Freedom Folks

Wednesday, June 14, 2006

Tehran Women's Rights Protest Turns Ugly

How sadly ironic to have to report this after I just finished this post.

From Persian Journal, Iran:

Seventy people were arrested during a women's rights protest in the Iranian capital, Justice Minister Jamal Karimi-Rad said. "Forty-two women and 28 men were arrested on Monday in an illegal gathering," Rad told reporters. However reporters put the number way higher than what mullahs' Justice Minister announced.

"Some of them may have been released and some of them could be here under temporary arrest," added the minister, who gave his weekly news conference at mullahs' notorious Evin prison.

On Monday, scores of Iranian women held a rare demonstration calling for improved rights.
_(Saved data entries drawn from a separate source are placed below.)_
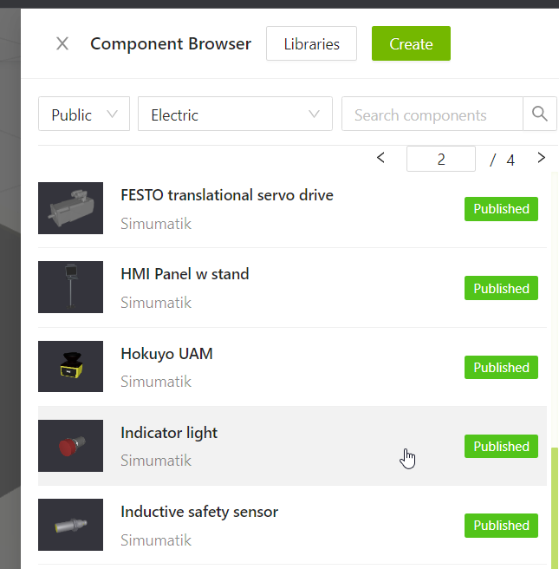The width and height of the screenshot is (559, 569).
Task: Select the Inductive safety sensor thumbnail
Action: [x=71, y=525]
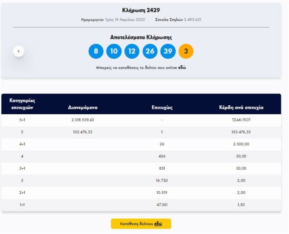
Task: Click the 2.500,00 prize in 4+1 row
Action: [x=241, y=144]
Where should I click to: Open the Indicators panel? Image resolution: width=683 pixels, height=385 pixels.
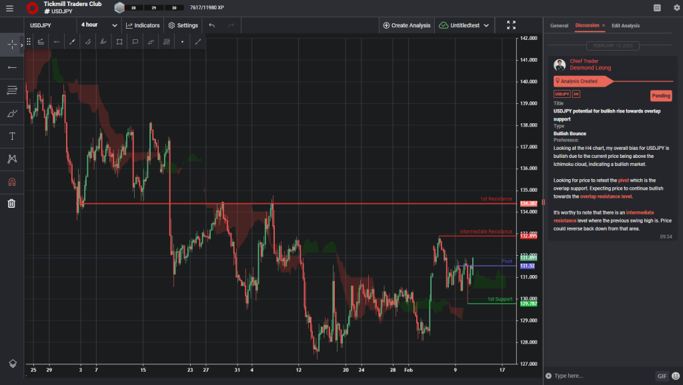click(x=142, y=25)
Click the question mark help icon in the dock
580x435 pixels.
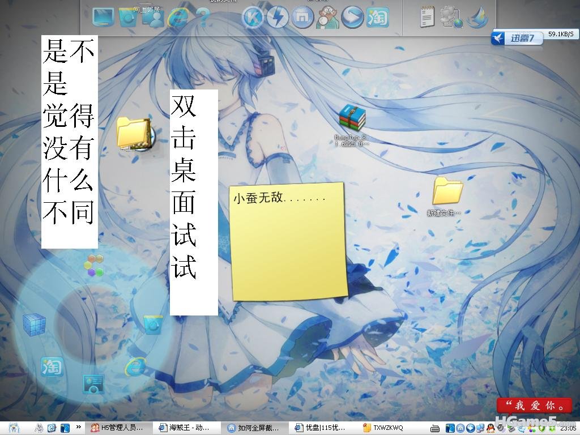click(x=203, y=18)
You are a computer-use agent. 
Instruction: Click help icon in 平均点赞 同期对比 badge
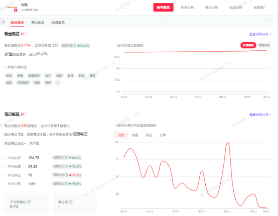pyautogui.click(x=66, y=158)
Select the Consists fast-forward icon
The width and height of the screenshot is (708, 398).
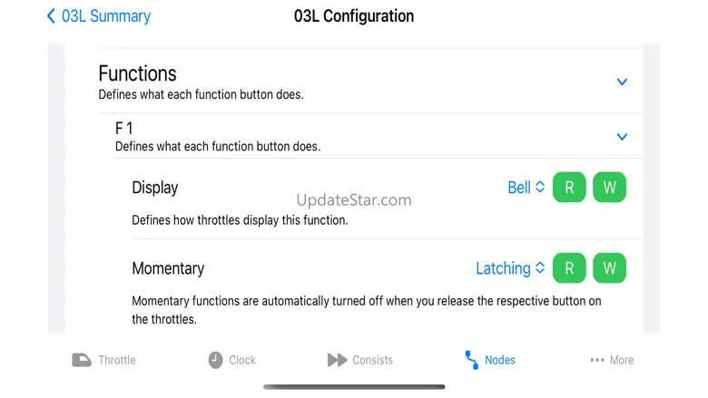[337, 360]
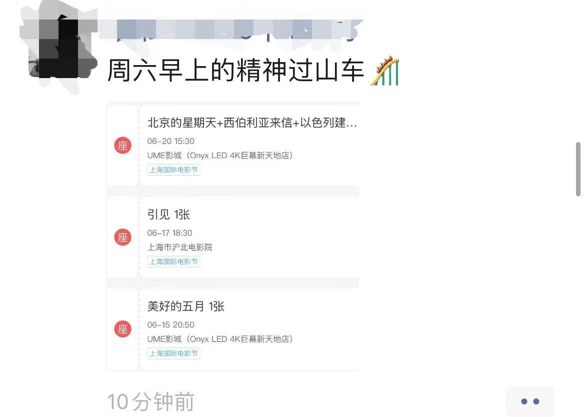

Some carried banners saying: "We want the right to divorce, the right to testify in the court and the right to be judges."
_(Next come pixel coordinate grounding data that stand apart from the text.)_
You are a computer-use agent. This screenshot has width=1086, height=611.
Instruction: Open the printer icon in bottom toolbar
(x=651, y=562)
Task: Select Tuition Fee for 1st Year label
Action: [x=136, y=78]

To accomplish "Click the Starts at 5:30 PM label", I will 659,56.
Under mullahs' pathetic islamic law, married women have to go through a lengthy process to be granted a divorce, and the testimony of two women is equal to that of one man.
More from Reuters UK:

A Reuters correspondent at the protest saw women and men being put into buses and others being beaten back with batons.

-X- SNIP -X-

"I want to know why the blood money for a murdered woman is half that for a man," said a woman who wanted to be identified only as Leila. "I am against laws that openly discriminate against women."
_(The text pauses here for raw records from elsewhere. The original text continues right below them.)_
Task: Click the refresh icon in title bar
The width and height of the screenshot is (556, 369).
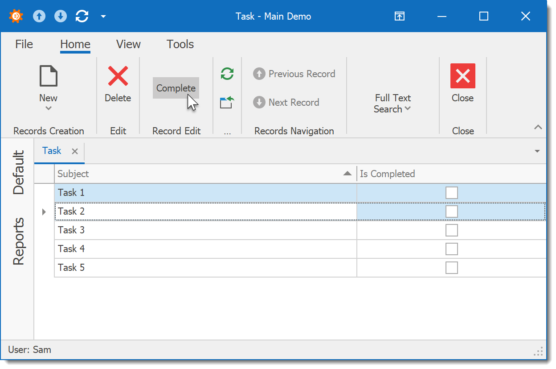Action: click(82, 17)
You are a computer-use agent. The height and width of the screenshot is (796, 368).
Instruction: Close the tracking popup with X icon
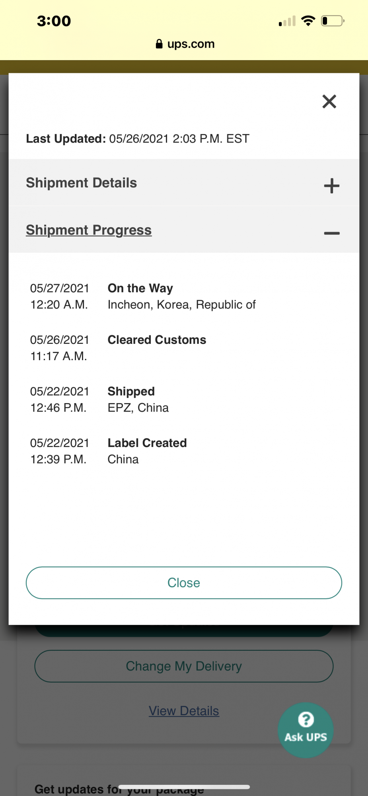(329, 101)
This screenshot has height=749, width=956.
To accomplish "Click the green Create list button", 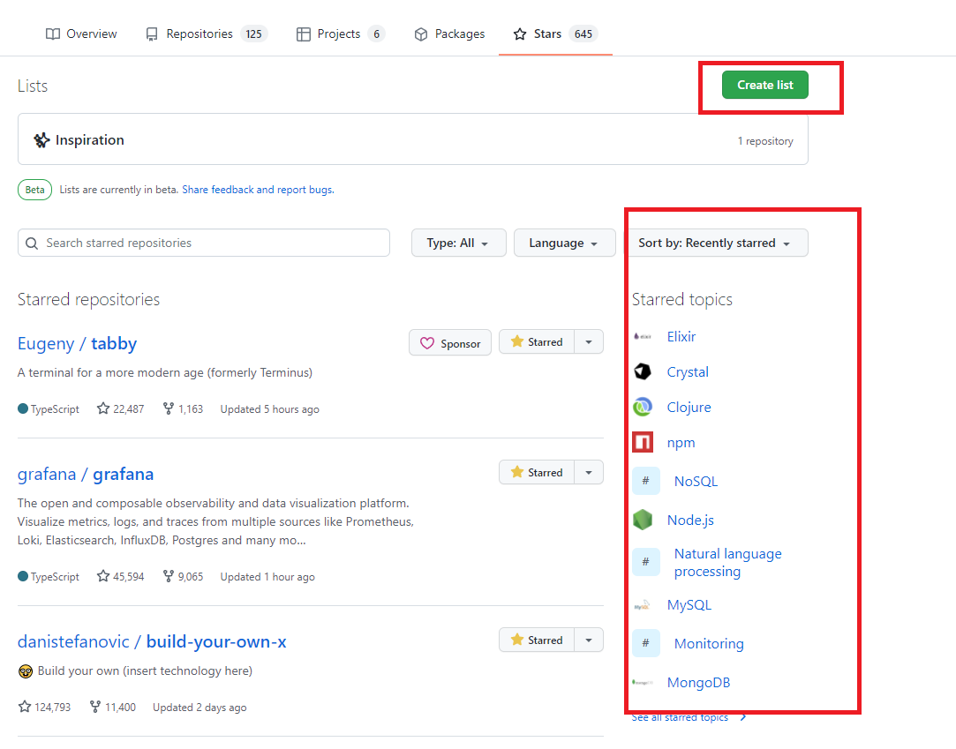I will pyautogui.click(x=764, y=86).
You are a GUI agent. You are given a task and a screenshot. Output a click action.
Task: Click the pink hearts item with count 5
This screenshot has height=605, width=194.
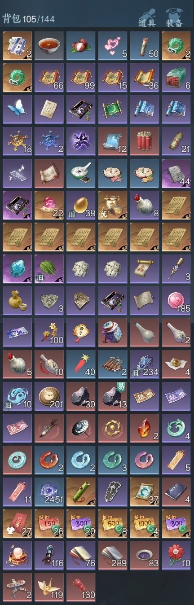click(113, 46)
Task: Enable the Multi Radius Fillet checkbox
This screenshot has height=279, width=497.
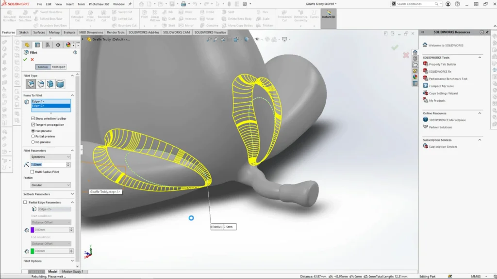Action: pyautogui.click(x=33, y=172)
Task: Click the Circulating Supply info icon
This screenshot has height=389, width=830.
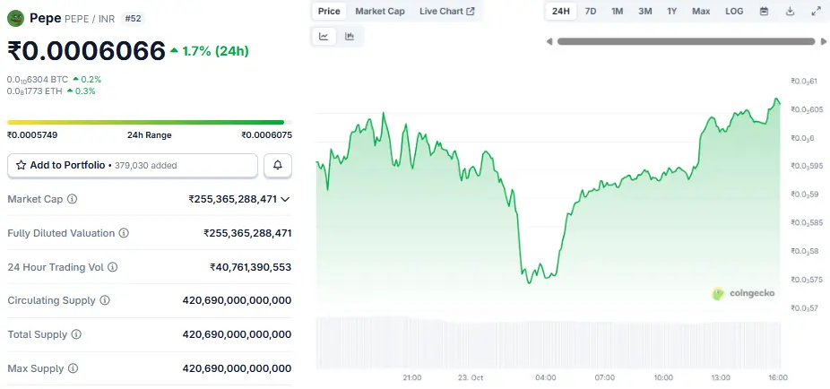Action: 105,301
"Blood money" is compensation paid to the family of slain person.
Reading this makes my blood boil...as a woman, an American, and a human being. It also makes me think of this comment, quoted in a local newspaper article after Iranian-American artist Amir Normandi's provocative exhibit on the oppression of women under Islamic tradition was shut down within hours last October because Muslim students objected to the images.

Salma Habed, 20, of Hoffman Estates said some of the pieces continued with the stereotype that Muslim women are oppressed.

“We go to school. We have careers. It’s not like we’re oppressed like some people feel for some reason,” Habed said.
Pick up a paper, girlfriend. Open a search engine. You don't have to look very far to see Muslim women being oppressed.

Amir Normandi isn't "continuing with a stereotype" of women's oppression under Islam. He's shining a light on it.